1. Education. List the region of the country you were born in, what universities you attended and at least one other you would have attended if your alma mater didn’t exist.

Orson’s Example: Born in Nashville, Tennessee. Graduated from University of Florida with a BA in something useless. Also picked up a M.S. from Georgia Tech, but still can’t do math. If we had to attend another uni, we would have chosen the University of Washington, because it is beaaaauuuyoouuutiful.

2. Sports Affiliations. List your top 10 favorite teams in all of sports in decending order. For instance, your alma mater’s football team may be number 1, but perhaps there is a professional team that squeezes in before you get to your alma mater’s lacrosse team.

10? We’re not that diverse, sportswise. Five we can do:

a. The Florida Gators football team.

b. U.S. Soccer

c. The Tampa Bay Buccaneers.

d. The Atlanta Falcons.

e. Umm…did we mention the Florida Gators? Again, we’re rather focused.

3. Movies. List the movie you’ve watched the most, your favorite sports related movie, the movie you secretly love but don’t like to admit it (possibly a chick flick or b film), and the movie you were (or still are) most looking forward to from this summer’s season.

Most watched: Caddyshack, probably. It’s a generational thing.

Fave sports movie: Major League. Screw profundity–Charlie Sheen telling the ump to “blow me” while grabbing his nuts is poetry.

Shame flick: The 13th Warrior. Vikings fighting Cromagnons and accepting fate like men.

4. Music. List your favorite band from middle school, high school, college and today. Also, as with the movies, include the song you secretly love but don’t like to admit. If Nickleback is involved in any of these responses, please give a detailed explanation as to why, god, why.

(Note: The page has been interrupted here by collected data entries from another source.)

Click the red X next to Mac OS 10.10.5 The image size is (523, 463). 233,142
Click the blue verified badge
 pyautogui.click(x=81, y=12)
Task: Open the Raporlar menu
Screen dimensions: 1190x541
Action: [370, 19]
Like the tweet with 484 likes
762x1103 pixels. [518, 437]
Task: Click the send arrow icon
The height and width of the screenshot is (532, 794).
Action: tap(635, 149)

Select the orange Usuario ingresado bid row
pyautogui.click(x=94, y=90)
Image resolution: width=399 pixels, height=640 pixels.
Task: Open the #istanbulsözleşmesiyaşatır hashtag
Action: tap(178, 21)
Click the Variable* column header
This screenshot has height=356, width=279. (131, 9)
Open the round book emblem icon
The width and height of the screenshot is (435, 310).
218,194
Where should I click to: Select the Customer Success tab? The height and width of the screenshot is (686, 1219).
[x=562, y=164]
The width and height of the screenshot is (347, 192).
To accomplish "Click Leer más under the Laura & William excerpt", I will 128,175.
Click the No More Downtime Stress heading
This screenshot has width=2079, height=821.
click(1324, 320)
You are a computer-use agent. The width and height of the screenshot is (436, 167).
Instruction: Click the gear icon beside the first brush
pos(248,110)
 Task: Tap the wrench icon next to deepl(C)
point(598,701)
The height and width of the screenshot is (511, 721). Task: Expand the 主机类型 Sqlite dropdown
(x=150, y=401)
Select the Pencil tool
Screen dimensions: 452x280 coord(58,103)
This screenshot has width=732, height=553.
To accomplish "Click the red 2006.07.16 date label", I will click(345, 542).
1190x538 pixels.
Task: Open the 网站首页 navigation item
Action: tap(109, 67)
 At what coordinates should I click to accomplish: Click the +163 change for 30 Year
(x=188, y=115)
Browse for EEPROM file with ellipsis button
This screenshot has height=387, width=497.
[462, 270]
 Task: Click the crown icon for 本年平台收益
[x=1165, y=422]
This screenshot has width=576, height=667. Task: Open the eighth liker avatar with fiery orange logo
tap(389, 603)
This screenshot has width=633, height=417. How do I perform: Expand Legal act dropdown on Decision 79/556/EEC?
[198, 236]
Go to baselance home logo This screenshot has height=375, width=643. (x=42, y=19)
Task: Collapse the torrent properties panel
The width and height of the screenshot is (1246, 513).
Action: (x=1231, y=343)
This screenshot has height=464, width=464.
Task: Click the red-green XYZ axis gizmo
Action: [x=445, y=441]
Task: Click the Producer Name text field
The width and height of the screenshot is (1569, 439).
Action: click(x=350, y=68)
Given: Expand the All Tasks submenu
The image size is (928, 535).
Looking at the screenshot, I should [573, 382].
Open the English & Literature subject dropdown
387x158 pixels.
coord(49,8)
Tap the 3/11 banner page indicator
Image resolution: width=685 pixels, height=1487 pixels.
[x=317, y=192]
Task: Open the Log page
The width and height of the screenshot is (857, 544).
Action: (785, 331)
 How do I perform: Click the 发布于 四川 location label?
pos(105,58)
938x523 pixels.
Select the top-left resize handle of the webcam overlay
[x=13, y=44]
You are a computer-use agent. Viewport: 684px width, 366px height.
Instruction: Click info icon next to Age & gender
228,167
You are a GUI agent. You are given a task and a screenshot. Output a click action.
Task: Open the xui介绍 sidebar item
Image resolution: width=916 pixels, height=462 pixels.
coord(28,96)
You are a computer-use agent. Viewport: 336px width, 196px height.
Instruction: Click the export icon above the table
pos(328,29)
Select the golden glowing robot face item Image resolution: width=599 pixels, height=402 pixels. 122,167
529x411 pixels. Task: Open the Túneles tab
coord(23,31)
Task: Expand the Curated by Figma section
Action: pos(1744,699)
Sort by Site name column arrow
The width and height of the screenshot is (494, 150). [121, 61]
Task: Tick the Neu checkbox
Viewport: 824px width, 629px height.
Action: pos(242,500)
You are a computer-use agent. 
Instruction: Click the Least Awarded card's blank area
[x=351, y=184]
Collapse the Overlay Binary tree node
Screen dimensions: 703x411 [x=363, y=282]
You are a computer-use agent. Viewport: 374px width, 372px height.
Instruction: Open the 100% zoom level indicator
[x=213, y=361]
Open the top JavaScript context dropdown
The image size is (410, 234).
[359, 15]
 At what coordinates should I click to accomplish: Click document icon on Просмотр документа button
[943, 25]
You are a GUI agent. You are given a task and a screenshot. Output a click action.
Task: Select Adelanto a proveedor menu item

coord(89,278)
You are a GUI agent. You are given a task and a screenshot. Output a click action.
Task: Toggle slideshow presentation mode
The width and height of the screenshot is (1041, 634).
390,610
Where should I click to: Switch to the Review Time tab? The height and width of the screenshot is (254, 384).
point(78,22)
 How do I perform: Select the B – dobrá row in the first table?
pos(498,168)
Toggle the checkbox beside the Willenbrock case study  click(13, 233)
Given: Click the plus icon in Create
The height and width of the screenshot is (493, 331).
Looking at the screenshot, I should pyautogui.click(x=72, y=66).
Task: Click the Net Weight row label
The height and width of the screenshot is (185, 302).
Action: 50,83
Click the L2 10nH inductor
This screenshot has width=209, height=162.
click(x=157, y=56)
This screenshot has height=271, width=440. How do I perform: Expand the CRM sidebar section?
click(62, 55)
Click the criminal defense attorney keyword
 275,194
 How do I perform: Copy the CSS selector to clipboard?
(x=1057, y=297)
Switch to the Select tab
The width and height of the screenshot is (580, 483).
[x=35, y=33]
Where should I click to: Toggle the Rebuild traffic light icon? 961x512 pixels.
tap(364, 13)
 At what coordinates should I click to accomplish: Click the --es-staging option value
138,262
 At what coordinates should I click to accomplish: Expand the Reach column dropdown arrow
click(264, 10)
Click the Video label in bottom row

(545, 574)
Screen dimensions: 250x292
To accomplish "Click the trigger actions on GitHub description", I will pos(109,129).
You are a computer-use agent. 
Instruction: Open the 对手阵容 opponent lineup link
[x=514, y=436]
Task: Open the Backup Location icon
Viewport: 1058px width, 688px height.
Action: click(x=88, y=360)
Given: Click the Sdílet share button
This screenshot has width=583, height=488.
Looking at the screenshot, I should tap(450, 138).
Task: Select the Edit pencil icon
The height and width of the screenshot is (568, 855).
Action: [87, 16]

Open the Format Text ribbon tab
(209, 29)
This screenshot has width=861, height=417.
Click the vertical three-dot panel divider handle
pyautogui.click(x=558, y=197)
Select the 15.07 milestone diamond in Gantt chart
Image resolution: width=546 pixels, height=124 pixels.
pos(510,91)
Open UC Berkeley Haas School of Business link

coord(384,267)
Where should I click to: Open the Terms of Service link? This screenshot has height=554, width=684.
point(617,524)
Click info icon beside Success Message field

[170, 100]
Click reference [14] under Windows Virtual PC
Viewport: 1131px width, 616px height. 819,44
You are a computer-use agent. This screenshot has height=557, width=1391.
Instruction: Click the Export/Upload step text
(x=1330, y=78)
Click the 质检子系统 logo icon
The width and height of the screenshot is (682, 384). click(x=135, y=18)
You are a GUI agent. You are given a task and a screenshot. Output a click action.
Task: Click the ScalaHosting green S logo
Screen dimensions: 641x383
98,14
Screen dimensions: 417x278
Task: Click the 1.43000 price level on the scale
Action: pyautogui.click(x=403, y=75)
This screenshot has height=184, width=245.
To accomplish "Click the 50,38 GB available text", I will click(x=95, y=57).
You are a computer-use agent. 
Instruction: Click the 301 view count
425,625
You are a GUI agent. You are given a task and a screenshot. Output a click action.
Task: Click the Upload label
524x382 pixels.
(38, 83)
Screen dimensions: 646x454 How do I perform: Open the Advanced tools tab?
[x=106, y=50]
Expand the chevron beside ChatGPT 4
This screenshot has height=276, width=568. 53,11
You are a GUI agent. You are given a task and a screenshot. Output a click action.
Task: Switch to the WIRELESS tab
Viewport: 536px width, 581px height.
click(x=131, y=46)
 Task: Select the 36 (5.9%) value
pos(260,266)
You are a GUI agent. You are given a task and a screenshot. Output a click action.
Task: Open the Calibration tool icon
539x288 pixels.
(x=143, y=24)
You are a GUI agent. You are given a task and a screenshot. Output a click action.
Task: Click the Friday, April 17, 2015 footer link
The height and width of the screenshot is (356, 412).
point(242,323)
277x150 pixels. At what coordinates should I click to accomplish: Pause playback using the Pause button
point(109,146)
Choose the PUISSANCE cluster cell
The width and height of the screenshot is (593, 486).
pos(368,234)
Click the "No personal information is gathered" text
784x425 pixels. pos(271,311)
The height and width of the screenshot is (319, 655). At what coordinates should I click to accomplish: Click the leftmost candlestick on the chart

Middle school: the Beatles.

High school: R.E.M.

College: Radiohead, though the CD we pushed ’til it bled was Wu-Tang.

Shamelove song: “Since You’ve Been Gone,” Kelly Clarkson. Rocks ass despite jacking the bridge from “Maps” by the Yeah Yeah Yeahs.

5. Books. Favorite book you’ve finished, worst book you’ve finished and the book you really should read but haven’t gotten around to it.

Favorite: the Brothers Karamazov.

Worst: Their Eyes Were Watching God. A man dies after being bitten by a dog floating on a dead cow. Nothin’ else needed for proof of shittiness.

Book we should read but haven’t: A Son of the Circus, John Irving.

6. Travel. Favorite city you’ve every been to and the one place you still must visit before you shuffle off this mortal coil.

Fave city: Bangkok.

City we need to go to: Rio. Have you seen the video for “Beautiful” by Snoop Dogg? You’re going, too.

7. What do you love most about college football in 20 words or less?

Love, beauty, violence, and singularity.